Dmitry Osin, Igor Udovichenko, Viktor Moskvoretskii, Egor Shvetsov, Evgeny Burnaev

2024-10-09

EBES: Easy Benchmarking for Event Sequences

Summary

This paper introduces EBES, a new benchmarking tool designed to evaluate how well different models handle event sequences, which are important in fields like healthcare and finance.

What's the problem?

Event sequences often have irregular timing and a mix of different types of data, making it hard to compare how well different models perform on them. Currently, there are no standard benchmarks for these tasks, which can lead to confusion about which models are truly effective.

What's the solution?

The authors created EBES to provide a standardized way to evaluate models on event sequences. This tool includes predefined scenarios for testing, a library for easy dataset addition, and a novel synthetic dataset along with real-world datasets. They also analyzed existing datasets to identify which ones are suitable for comparison and investigated how well models can handle the timing and order of events.

Why it matters?

This research is significant because it establishes a clear framework for evaluating models that work with event sequences.

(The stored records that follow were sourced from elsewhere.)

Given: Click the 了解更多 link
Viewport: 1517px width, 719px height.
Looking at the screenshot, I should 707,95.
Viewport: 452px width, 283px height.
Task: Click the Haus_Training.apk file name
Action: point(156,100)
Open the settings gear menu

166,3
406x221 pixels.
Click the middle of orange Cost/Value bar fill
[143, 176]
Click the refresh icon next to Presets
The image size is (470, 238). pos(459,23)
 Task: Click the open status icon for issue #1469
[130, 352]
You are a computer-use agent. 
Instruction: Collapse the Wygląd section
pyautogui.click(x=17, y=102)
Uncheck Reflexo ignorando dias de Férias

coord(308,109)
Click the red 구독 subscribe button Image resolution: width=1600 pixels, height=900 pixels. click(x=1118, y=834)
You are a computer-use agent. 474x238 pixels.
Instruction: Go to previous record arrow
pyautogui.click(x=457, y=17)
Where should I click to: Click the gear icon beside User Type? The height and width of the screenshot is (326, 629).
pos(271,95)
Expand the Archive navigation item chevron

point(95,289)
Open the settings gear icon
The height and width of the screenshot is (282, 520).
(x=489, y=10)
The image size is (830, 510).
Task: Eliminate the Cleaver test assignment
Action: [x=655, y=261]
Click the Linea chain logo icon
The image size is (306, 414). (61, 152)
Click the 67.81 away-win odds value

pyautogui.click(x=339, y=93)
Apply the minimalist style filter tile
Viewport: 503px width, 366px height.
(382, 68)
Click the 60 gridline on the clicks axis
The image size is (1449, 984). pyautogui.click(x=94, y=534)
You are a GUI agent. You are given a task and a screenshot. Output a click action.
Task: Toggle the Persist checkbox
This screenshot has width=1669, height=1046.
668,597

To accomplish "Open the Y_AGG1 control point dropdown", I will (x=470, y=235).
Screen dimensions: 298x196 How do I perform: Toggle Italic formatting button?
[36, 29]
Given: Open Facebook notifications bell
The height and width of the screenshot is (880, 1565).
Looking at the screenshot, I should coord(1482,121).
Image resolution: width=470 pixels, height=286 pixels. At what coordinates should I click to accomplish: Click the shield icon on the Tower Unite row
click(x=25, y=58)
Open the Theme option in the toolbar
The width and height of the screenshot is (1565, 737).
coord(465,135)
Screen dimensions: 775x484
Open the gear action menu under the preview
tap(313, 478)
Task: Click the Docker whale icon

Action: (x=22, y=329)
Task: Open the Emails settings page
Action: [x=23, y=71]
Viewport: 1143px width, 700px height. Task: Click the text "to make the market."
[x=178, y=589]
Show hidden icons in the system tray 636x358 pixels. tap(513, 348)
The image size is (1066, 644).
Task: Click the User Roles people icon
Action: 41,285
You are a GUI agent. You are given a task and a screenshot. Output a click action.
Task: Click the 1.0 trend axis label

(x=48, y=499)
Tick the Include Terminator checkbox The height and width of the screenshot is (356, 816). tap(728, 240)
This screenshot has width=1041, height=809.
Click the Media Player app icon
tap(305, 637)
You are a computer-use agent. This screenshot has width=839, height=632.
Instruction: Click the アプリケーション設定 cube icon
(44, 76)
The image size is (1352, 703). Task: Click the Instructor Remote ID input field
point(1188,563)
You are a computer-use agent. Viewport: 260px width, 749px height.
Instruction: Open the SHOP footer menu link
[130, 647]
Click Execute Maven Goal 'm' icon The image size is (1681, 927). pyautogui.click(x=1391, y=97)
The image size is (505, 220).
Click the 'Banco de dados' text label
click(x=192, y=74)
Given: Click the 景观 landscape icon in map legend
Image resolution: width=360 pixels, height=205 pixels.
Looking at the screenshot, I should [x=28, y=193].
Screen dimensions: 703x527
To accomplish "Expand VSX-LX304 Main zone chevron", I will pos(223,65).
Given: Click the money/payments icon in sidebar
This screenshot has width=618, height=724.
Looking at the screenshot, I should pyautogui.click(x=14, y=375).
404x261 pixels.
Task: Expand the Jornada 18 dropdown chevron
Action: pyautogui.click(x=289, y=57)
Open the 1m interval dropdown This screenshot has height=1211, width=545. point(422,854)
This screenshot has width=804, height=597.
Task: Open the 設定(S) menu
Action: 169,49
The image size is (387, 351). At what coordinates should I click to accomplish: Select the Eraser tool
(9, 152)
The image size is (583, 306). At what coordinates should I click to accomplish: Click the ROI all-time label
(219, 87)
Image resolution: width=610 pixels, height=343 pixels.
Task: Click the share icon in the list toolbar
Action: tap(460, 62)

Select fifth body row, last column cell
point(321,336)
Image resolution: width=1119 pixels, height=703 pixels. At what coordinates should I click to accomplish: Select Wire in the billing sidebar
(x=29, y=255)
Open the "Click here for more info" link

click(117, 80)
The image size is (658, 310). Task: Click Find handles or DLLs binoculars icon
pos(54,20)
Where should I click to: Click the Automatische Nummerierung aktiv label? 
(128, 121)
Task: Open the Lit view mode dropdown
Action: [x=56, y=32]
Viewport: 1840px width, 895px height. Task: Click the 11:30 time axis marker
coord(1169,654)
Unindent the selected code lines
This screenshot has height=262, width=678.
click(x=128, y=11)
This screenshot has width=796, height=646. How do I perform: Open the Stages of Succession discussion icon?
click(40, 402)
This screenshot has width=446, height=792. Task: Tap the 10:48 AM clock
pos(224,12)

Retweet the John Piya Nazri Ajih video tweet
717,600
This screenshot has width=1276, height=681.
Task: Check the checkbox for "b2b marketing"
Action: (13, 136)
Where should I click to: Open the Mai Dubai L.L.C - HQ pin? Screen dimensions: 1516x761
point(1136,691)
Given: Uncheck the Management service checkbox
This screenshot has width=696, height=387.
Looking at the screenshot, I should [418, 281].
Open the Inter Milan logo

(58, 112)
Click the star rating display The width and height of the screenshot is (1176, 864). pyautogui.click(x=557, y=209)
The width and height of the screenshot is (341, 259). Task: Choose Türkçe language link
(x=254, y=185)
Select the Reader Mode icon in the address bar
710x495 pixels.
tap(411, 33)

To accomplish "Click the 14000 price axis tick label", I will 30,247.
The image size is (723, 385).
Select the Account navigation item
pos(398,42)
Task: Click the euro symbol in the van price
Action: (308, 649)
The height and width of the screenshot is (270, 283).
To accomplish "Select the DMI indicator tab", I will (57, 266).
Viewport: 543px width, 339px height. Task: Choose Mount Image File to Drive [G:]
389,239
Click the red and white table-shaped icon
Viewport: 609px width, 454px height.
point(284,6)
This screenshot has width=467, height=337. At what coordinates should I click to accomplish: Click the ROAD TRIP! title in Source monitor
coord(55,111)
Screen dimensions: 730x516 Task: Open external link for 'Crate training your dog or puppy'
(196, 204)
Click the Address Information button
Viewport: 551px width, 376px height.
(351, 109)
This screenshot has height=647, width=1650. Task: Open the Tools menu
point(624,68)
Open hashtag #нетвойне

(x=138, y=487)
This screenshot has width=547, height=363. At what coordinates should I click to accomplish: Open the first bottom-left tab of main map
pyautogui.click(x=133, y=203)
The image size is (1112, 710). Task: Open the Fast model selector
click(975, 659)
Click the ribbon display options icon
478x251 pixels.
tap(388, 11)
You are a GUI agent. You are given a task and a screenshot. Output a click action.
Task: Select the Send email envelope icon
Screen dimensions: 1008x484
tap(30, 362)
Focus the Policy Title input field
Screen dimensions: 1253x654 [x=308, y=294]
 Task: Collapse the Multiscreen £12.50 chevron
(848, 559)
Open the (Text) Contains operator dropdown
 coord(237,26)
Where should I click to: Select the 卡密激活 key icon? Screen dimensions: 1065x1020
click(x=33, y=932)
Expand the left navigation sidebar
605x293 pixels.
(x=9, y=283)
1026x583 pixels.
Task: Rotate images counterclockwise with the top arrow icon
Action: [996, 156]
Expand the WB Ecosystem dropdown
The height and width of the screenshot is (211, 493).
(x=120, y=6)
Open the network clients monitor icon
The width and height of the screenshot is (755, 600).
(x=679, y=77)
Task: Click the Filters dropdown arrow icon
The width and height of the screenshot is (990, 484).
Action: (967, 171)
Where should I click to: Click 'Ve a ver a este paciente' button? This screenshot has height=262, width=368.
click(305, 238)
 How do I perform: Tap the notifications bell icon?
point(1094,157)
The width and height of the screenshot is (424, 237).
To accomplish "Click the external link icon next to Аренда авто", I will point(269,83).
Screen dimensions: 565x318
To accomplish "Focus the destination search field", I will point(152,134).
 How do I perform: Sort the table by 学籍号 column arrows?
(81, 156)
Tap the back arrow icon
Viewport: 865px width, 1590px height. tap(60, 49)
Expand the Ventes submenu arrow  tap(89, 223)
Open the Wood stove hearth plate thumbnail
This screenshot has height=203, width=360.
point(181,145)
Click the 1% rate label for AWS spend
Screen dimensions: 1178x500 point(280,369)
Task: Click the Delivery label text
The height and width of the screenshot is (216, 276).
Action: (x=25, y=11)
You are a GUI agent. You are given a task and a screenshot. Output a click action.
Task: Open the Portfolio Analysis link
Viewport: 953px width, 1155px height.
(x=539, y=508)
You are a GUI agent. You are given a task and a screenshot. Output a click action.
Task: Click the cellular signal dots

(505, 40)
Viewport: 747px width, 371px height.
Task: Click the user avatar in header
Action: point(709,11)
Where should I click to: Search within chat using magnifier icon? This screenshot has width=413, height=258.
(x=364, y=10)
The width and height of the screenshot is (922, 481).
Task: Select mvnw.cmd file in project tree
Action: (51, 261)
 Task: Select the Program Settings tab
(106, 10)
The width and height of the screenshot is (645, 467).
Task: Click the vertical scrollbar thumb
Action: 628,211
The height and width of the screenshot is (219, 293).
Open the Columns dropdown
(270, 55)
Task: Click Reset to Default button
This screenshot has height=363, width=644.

By providing standardized benchmarks, EBES helps researchers compare results more easily, leading to better understanding and improvements in the field. This can ultimately enhance applications in various industries that rely on analyzing complex sequential data.

Abstract

Event sequences, characterized by irregular sampling intervals and a mix of categorical and numerical features, are common data structures in various real-world domains such as healthcare, finance, and user interaction logs. Despite advances in temporal data modeling techniques, there is no standardized benchmarks for evaluating their performance on event sequences. This complicates result comparison across different papers due to varying evaluation protocols, potentially misleading progress in this field. We introduce EBES, a comprehensive benchmarking tool with standardized evaluation scenarios and protocols, focusing on regression and classification problems with sequence-level targets. Our library simplifies benchmarking, dataset addition, and method integration through a unified interface. It includes a novel synthetic dataset and provides preprocessed real-world datasets, including the largest publicly available banking dataset. Our results provide an in-depth analysis of datasets, identifying some as unsuitable for model comparison. We investigate the importance of modeling temporal and sequential components, as well as the robustness and scaling properties of the models. These findings highlight potential directions for future research. Our benchmark aim is to facilitate reproducible research, expediting progress and increasing real-world impacts.